Append the job definition to lustre-pipeline.yaml or save it separately as dataset-job.yaml:

apiVersion: batch/v1
kind: Job
metadata:
  name: dataset-prep
spec:
  template:
    spec:
      restartPolicy: Never
      containers:
        - name: writer
          image: busybox
          command:
            - sh
            - -c
            - |
              echo "Generating synthetic dataset..."
              RUNDIR=/mnt/lustre/datasets/run-$(date +%s)
              mkdir -p "$RUNDIR"
              dd if=/dev/urandom of=$RUNDIR/dataset.bin bs=1M count=5
              echo "ready" > $RUNDIR/status.txt
              ln -sfn "$RUNDIR" /mnt/lustre/datasets/current
          volumeMounts:
            - name: lustre
              mountPath: /mnt/lustre
      volumes:
        - name: lustre
          persistentVolumeClaim:
            claimName: lustre-scratch-pvc

Apply and monitor (substitute the file name you used above):

kubectl apply -f dataset-job.yaml  # or lustre-pipeline.yaml
kubectl logs job/dataset-prep

Ensure the job completes successfully before moving on.

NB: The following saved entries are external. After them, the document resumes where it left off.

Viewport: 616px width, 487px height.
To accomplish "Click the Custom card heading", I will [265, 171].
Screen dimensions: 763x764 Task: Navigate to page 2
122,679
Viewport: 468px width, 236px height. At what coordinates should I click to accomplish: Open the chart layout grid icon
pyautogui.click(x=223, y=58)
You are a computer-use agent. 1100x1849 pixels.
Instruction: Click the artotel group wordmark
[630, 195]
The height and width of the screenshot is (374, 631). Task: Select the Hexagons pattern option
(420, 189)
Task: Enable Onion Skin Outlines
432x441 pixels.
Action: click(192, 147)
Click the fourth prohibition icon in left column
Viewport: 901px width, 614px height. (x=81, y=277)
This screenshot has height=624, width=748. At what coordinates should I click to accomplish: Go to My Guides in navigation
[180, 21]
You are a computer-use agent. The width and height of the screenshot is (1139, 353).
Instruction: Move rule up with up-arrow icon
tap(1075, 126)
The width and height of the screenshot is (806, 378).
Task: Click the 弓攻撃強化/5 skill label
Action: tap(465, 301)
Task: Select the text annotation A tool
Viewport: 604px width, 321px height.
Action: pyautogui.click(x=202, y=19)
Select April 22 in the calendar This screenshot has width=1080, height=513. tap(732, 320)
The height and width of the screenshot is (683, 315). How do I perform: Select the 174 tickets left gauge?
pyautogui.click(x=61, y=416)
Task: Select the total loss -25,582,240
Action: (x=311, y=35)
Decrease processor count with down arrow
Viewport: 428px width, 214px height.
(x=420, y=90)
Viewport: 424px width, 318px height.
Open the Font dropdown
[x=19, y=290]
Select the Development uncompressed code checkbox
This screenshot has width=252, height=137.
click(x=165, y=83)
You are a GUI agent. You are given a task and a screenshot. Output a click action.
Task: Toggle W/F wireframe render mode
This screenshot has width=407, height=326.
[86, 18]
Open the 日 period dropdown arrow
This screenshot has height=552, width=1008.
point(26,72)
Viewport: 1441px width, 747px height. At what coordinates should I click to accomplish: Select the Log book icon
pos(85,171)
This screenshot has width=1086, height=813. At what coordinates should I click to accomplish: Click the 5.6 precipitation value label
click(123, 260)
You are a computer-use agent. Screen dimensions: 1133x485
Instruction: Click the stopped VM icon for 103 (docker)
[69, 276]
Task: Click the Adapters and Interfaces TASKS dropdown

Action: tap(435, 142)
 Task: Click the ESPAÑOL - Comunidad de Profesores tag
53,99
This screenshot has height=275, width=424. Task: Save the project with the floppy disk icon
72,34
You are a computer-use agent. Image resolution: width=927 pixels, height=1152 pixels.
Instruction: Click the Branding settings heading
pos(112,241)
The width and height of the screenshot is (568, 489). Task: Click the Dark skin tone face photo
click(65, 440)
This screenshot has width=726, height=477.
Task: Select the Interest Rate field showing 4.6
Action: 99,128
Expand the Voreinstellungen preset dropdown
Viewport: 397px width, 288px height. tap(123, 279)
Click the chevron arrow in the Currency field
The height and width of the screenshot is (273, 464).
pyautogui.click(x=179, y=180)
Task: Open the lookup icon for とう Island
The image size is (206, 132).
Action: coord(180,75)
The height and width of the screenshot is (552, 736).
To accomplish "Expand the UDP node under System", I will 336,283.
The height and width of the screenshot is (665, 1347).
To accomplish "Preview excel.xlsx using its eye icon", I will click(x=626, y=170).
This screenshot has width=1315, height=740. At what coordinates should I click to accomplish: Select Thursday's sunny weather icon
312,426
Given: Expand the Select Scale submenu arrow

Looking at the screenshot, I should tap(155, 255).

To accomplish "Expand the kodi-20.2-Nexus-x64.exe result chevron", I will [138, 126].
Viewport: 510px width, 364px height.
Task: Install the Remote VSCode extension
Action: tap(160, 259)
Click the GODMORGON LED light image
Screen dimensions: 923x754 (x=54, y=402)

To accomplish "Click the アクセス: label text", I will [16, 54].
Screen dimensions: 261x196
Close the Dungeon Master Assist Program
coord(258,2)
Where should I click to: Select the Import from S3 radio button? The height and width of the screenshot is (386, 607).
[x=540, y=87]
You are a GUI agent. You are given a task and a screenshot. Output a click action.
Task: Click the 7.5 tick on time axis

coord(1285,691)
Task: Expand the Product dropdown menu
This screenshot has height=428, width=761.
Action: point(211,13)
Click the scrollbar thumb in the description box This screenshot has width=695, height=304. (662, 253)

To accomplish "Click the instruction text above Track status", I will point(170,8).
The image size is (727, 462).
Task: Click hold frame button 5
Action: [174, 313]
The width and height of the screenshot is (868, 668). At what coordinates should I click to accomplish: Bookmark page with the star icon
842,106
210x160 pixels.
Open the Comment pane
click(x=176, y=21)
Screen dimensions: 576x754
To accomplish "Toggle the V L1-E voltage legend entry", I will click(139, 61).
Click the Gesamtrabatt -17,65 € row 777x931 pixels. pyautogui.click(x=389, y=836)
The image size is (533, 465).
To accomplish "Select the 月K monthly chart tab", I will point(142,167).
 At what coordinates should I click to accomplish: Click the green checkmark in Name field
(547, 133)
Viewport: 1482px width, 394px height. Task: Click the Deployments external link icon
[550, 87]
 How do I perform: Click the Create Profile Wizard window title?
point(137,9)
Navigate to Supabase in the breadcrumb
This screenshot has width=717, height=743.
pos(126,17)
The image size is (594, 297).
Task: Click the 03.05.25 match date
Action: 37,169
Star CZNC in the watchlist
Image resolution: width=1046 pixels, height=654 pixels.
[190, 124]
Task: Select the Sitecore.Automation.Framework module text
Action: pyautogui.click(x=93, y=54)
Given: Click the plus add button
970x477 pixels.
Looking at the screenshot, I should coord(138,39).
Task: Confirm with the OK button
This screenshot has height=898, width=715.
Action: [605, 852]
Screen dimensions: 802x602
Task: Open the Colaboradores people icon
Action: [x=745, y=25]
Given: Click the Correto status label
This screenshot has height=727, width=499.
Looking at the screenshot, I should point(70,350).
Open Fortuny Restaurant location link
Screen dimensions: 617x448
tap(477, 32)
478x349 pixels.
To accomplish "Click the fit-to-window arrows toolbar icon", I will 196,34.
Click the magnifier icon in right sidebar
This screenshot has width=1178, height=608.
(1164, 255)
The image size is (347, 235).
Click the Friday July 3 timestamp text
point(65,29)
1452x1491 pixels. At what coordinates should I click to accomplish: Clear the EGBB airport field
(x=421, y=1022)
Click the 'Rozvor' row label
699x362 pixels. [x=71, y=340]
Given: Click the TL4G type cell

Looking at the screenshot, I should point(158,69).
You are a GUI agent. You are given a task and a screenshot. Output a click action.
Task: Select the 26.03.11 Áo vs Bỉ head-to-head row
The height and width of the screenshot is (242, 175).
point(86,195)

3. Launch the training deployment

This deployment tails the generated status file and lists artifacts to demonstrate read access.

apiVersion: apps/v1
kind: Deployment
metadata:
  name: trainer
spec:
  replicas: 1
  selector:
    matchLabels:
      app: trainer
  template:
    metadata:
      labels:
        app: trainer
    spec:
      containers:
        - name: trainer
          image: busybox
          command:
            - sh
            - -c
            - |
              ls -lh /mnt/lustre/datasets/current
              tail -f /mnt/lustre/datasets/current/status.txt
          volumeMounts:
            - name: lustre
              mountPath: /mnt/lustre
      volumes:
        - name: lustre
          persistentVolumeClaim:
            claimName: lustre-scratch-pvc

Apply and inspect logs:

kubectl apply -f trainer-deployment.yaml
kubectl logs deploy/trainer

You should see the dataset files created by the job alongside the status text.

4. Cleanup

When finished, remove all resources. Because the PV uses Retain, data remains on the Lustre share; delete or archive it manually if desired.

kubectl delete deployment trainer
kubectl delete job dataset-prep
kubectl delete pvc lustre-scratch-pvc
kubectl delete pv lustre-scratch-pv

Next steps

  • Adapt the job and deployment containers to your actual preprocessing/training images.
  • Add a CronJob to refresh datasets on a schedule.
  • Use the Kind quickstart if you need a disposable lab cluster to iterate on this flow.